RESILIÊNCIA
Professora Sandra Maia
Farias Vasconcelos, Dr.
Há mais de quarenta anos, a
ciência tem-se interrogado sobre o fato de que certas pessoas têm a capacidade
de superar as piores situações, enquanto outras ficam presas nas malhas da
infelicidade e da angústia que se abateram sobre elas como numa rede engodada.
Por que certos indivíduos são capazes de se levantar após um grande trauma e
outros permanecem no chamado fundo do poço, incapazes de, mesmo sabendo não ter
mais forças para cavar, subir tomando como apoio as paredes desse poço e
continuar seu caminho?
As experiências e estudos feitos
têm mostrado algumas explicações científicas sobre esse fato. A biologia
defende o ponto de vista de que cada ser humano é dotado de um potencial
genético que o faz ser mais resistente que outros. A psicologia, por sua vez,
dá realce e importância das relações familiares, sobretudo na infância, que
construirá nesse individuo a capacidade de suportar certas crises e de
superá-las. A sociologia vai fazer referência à influência do entorno, da
cultura, das tradições como construtores dessa capacidade do individuo de
suplantar as adversidades. A teologia traz um aporte diferente pela própria
subjetividade transcendente, uma visão outra da condição humana e da necessidade
do sofrimento como fator de evolução espiritual: o célebre “dar a outra face”.
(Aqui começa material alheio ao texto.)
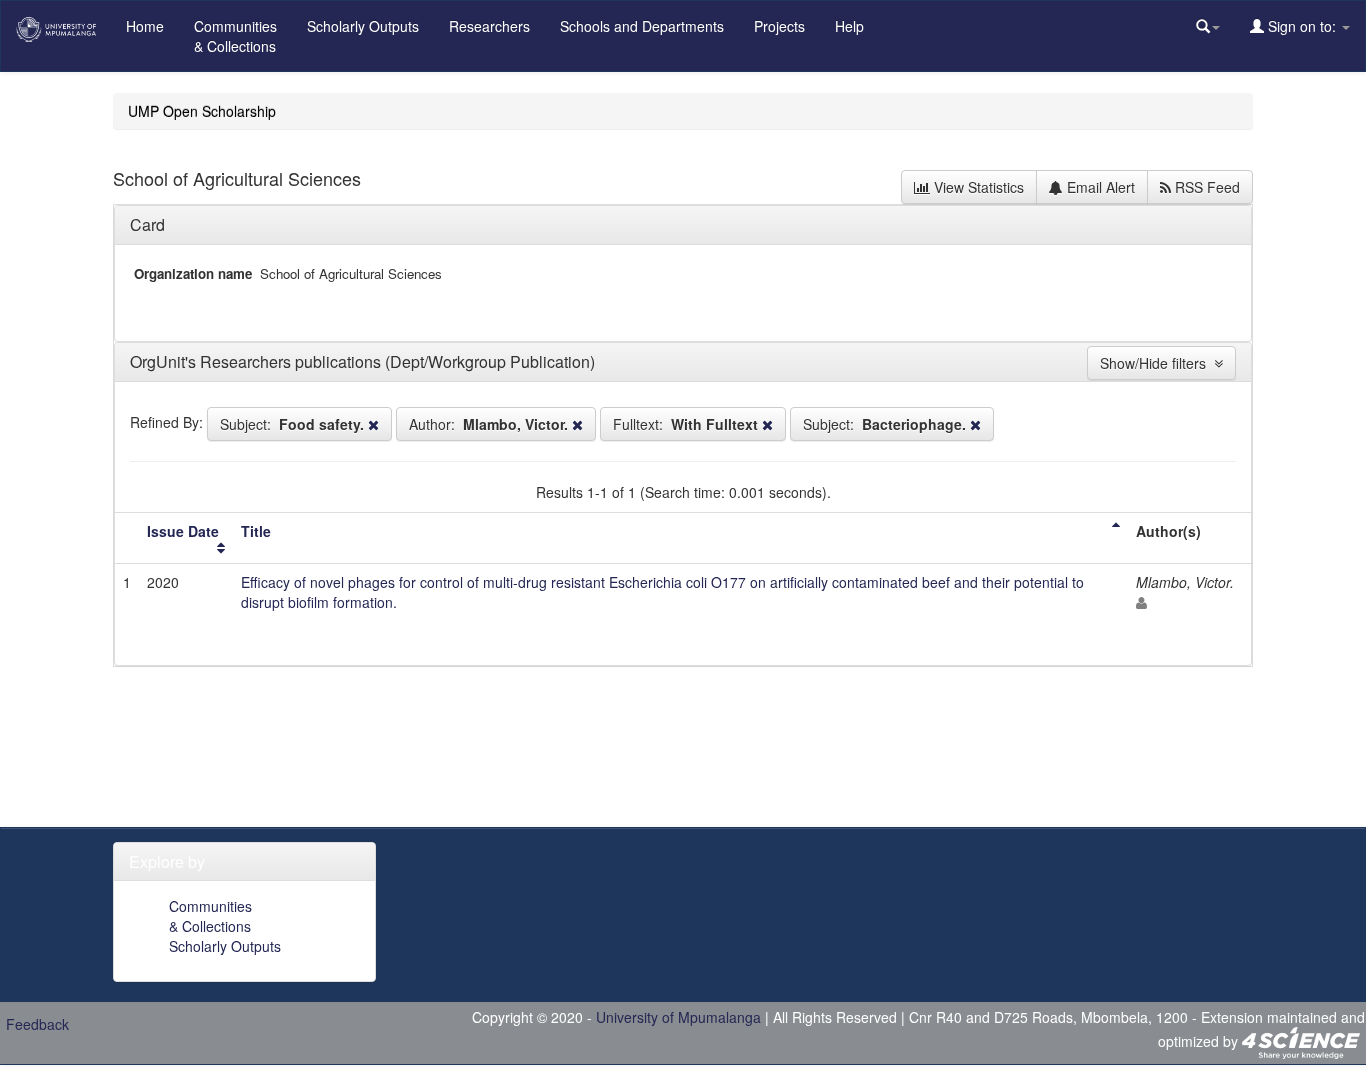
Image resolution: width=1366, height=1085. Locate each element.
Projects (779, 26)
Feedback (37, 1024)
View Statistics (977, 187)
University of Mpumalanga (678, 1017)
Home (145, 26)
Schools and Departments (642, 26)
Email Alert (1099, 187)
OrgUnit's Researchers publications (257, 361)
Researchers (489, 26)
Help (849, 26)
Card (147, 224)
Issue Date (183, 531)
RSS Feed (1205, 187)
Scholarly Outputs (363, 26)
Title (256, 531)
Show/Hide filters (1157, 363)
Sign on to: (1302, 26)
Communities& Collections (235, 36)
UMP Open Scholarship (202, 111)
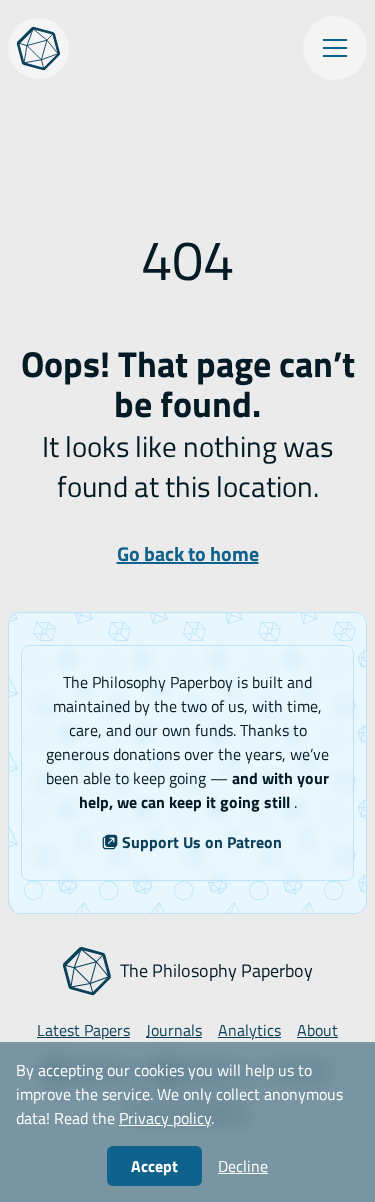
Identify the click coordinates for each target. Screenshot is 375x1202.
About (317, 1030)
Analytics (249, 1030)
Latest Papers (83, 1030)
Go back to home (188, 553)
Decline (243, 1166)
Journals (174, 1030)
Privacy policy (165, 1118)
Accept (154, 1166)
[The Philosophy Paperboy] (38, 48)
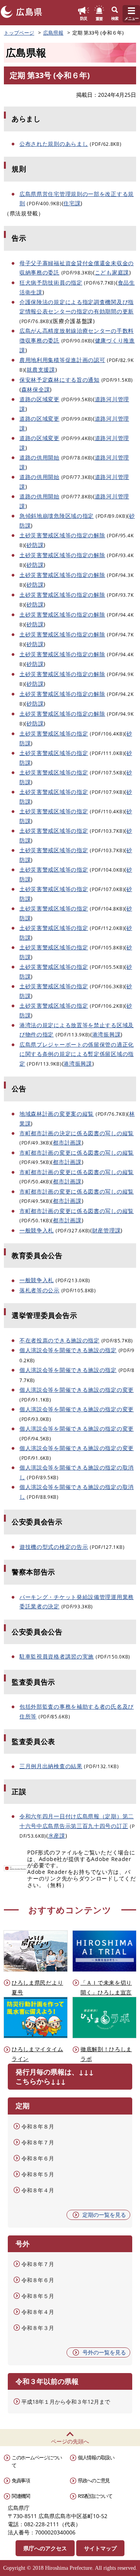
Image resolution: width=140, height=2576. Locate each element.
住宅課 (71, 203)
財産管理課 (106, 1230)
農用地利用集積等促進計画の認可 (62, 360)
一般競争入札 (36, 1230)
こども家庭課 (112, 272)
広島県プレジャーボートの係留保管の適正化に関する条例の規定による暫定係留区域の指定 (76, 1054)
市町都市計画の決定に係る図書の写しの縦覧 (76, 1133)
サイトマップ (100, 2548)
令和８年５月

Mas foi o cotidiano das pessoas
que passam por traumas, que realmente atravessam o vale das sombras, o que
realmente atraiu a curiosidade de cientistas do mundo inteiro. Não são
personagens de ficção que se erguem após a grande queda; são homens, mulheres,
crianças, velhos, o individuo comum do mundo que retoma sua vida após a morte
de um filho, a perda de uma parte de seu corpo, a perda do emprego, doenças
graves, físicas ou psíquicas, em si mesmo ou em alguém da família, razões
suficientes para levar um individuo ao caos. Esses que são capazes de continuar
uma vida de qualidade, sem auto-punições, sem resignação destruidora, que
renascem dos escombros, esses são seres resilientes.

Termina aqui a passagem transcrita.